Kosovo: la Cour constitutionnelle valide un accord controversé avec la Serbie

L'opposition kosovare paralyse depuis mi-septembre le Parlement, recourant parfois à des gaz lacrymogènes dans l'hémicycle pour interrompre les travaux.
L'opposition kosovare paralyse depuis mi-septembre le Parlement, recourant parfois à des gaz lacrymogènes dans l'hémicycle pour interrompre les travaux. - © ARMEND NIMANI - AFP

La Cour constitutionnelle du Kosovo a autorisé mercredi la mise en œuvre d'un projet conférant plus d'autonomie à la minorité serbe, élément d'une tentative de normalisation des relations entre Pristina et Belgrade contestée parfois violemment depuis des mois.

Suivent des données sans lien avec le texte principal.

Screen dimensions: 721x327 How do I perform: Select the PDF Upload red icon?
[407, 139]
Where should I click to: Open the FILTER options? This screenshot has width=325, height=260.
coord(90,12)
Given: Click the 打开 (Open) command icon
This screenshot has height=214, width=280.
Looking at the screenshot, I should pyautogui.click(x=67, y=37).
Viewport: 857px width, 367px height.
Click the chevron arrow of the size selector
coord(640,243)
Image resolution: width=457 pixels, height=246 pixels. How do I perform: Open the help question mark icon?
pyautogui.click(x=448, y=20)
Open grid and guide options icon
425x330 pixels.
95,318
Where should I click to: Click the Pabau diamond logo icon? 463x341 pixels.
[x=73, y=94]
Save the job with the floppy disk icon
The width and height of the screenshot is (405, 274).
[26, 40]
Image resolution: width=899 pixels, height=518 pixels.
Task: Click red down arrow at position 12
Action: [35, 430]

Conclu en 2013 sous l'égide de l'Union européenne, l'accord prévoit la création d'une association des municipalités serbes, considérée comme cruciale par Belgrade, afin d'améliorer les droits de cette minorité ethnique dans ce pays de 1,8 million d'habitants à majorité albanaise.

L'association des municipalités serbes "doit être établie" selon les termes de l'accord entre Pristina et Belgrade, a déclaré la Cour dans une décision transmise aux médias.

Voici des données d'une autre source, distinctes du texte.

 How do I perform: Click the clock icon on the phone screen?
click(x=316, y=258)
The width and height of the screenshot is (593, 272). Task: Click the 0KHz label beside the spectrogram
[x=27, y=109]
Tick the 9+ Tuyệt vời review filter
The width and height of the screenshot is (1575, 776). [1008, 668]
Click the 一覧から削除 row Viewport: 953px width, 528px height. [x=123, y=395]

La plus haute juridiction du pays a toutefois nuancé son propos, indiquant que les principes de l'établissement de cette association "ne sont pas tout à fait en accord avec l'esprit de la Constitution" et "doivent se mettre en conformité avec les standards constitutionnels". Aucune explication précise de ces réserves n'a été fourni.

Gaz lacrymogènes

En novembre, cette même juridiction avait suspendu à titre "provisoire" la mise en œuvre de l'accord.

Ancienne province méridionale serbe, le Kosovo a proclamé son indépendance en 2008. La Serbie n'a jamais reconnu cette indépendance, contrairement à une centaine d'Etats, mais l'UE a lancé un dialogue entre les deux anciens ennemis, encore marqués par le conflit sanglant de 1998-1999, afin de normaliser leurs relations.

L'opposition kosovare paralyse depuis mi-septembre le Parlement afin d'obtenir l'abandon des accords avec la Serbie, recourant parfois à des gaz lacrymogènes dans l'hémicycle pour interrompre les travaux.

Les partis d'opposition disent craindre que ces accords aggravent les divisions ethniques et renforcent l'influence de la Serbie au Kosovo.